Songs Without Singers #2

Part 2 of the new "songs without singers" series features one of the most piano-centric of all lieder, Richard Strauss's Morgen (greatest wedding present ever?). I've mentioned before how I much prefer the original piano accompaniment to the sickly sweet sound of the solo violin in the composer's orchestration. Here we take the final step and eliminate the voice as well. No vibrato allowed! I'm proud to say, in the spirit of piano blogging, that this was a first take; not perfect, but then neither are the piano, pianist, or microphone perfect.

{Listen here or in the new MMmusic jukebox.}

Incidentally, I really like the idea of informal piano blogging - just as blogging in general encourages a slightly less formal, more improvisatory approach to writing, this can do the same for recording. Many of my favorite moments as a musician are unambitious little performances in the practice room. It would be great to see some of the great artists doing this - just hitting record and posting the results for all to hear. Jeremy Denk did this once to very satisfying effect at the end of his remarkable Bach allemande week.

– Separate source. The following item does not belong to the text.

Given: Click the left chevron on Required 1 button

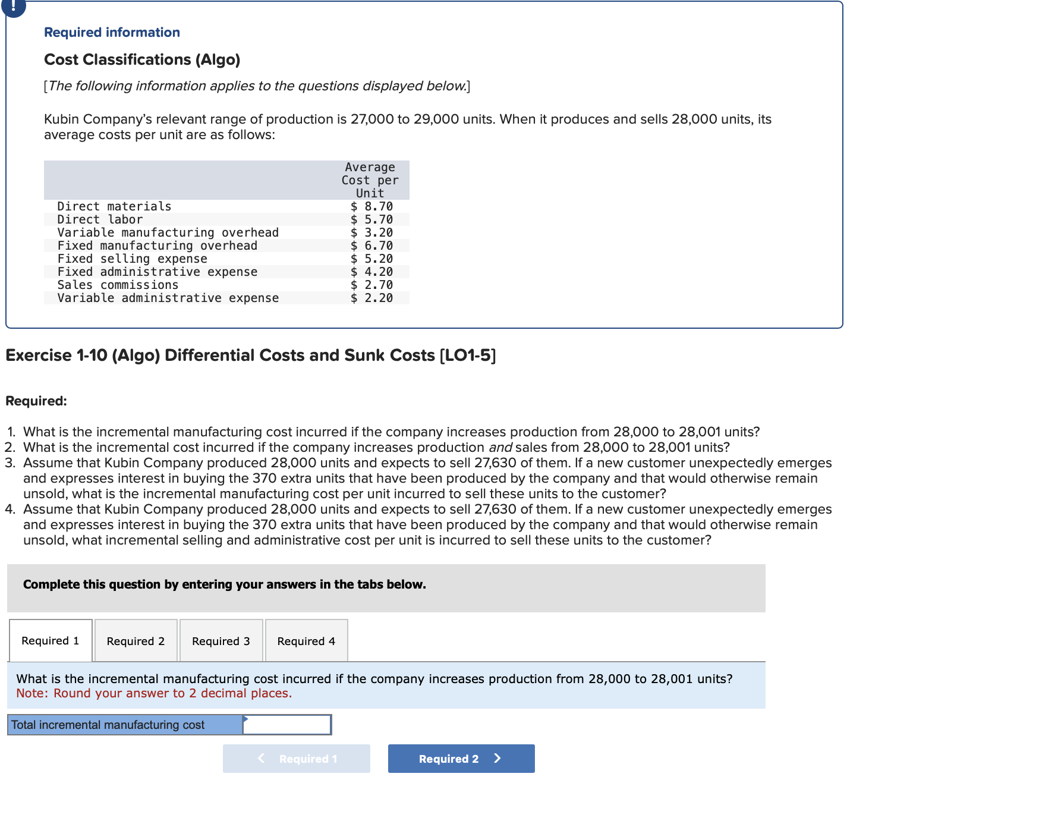Looking at the screenshot, I should [x=260, y=758].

Also, I make no great claims about making the piano sing, but if anyone doubts what this "percussion instrument" can do, check out a Mr. Rachmaninoff in this recording of The Swan. I mean, I'm a cellist on the side and I used to play this; I've listened to dozens of cellists play it, but I don't think it gets more beautiful than this dusty old keyboard rendition.

Thanks to a YouTube acquaintance for passing this along.